THE RECORDS section start
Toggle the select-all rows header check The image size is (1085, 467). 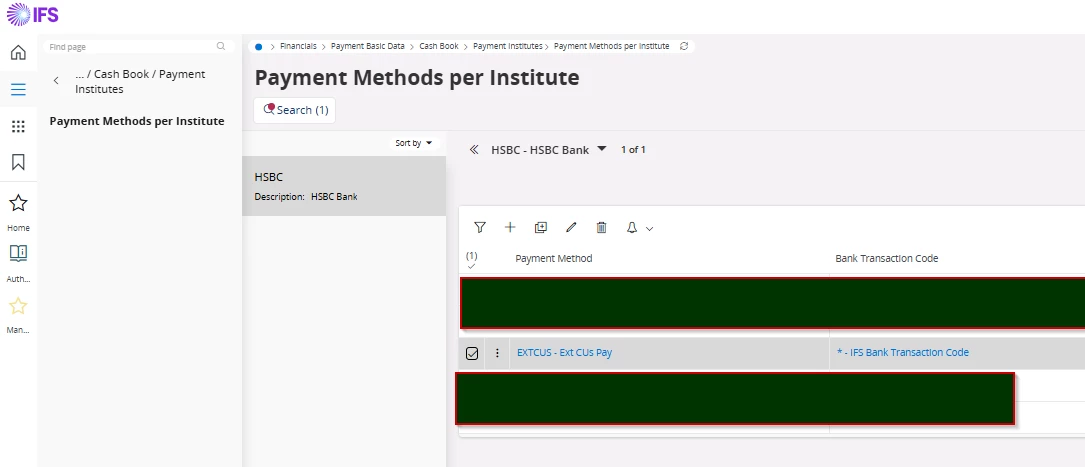point(472,261)
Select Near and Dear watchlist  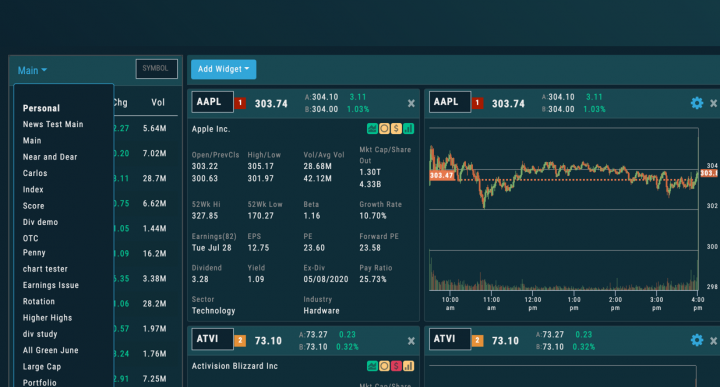[50, 157]
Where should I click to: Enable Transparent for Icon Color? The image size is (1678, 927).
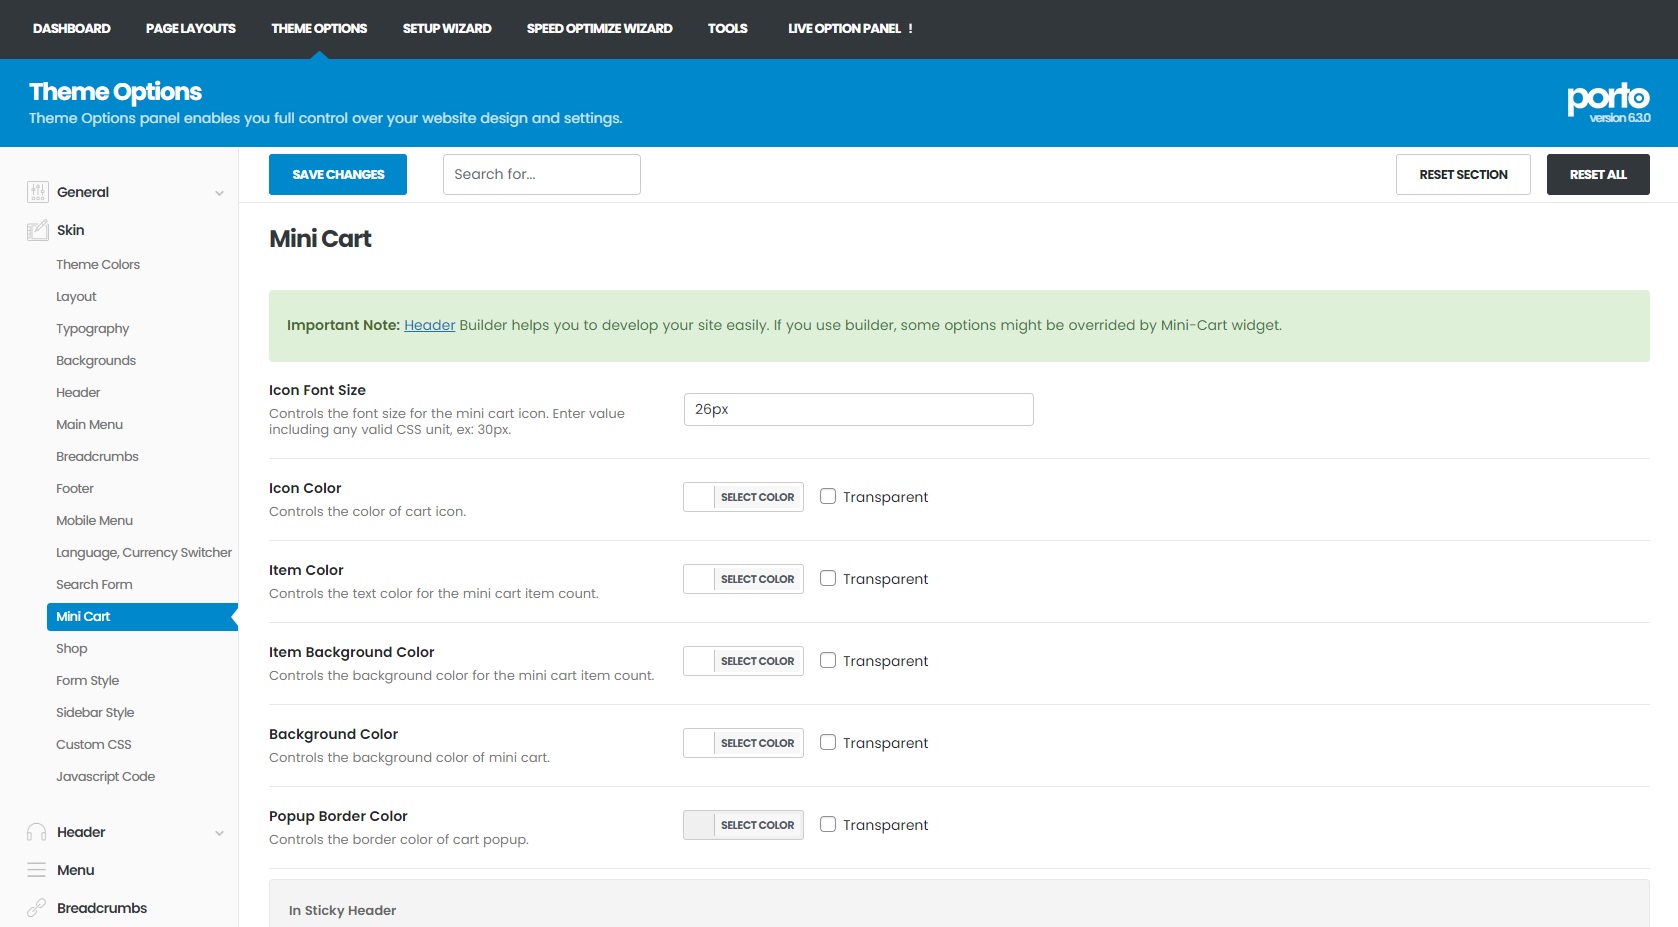(x=828, y=496)
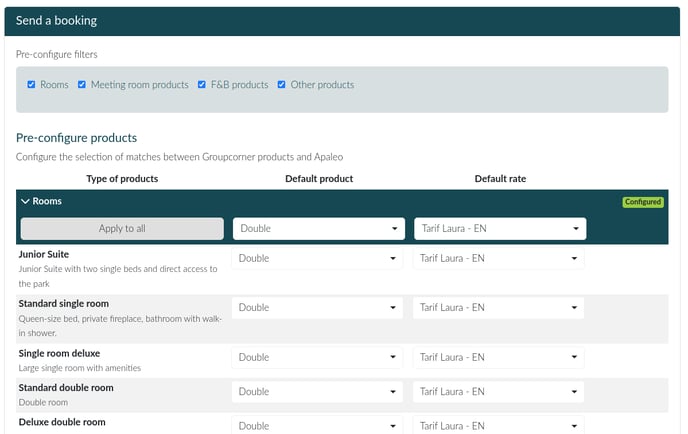Open Single room deluxe product dropdown
The width and height of the screenshot is (688, 434).
[317, 357]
THE RECORDS section end
In the material above, retype exactly the lines that run from the one containing "Where should I" through the last line, and keep out the pictures.

Where should I click to: Enable Transparent for Icon Color? The image size is (1678, 927).
(x=828, y=496)
Open Single room deluxe product dropdown
The width and height of the screenshot is (688, 434).
[317, 357]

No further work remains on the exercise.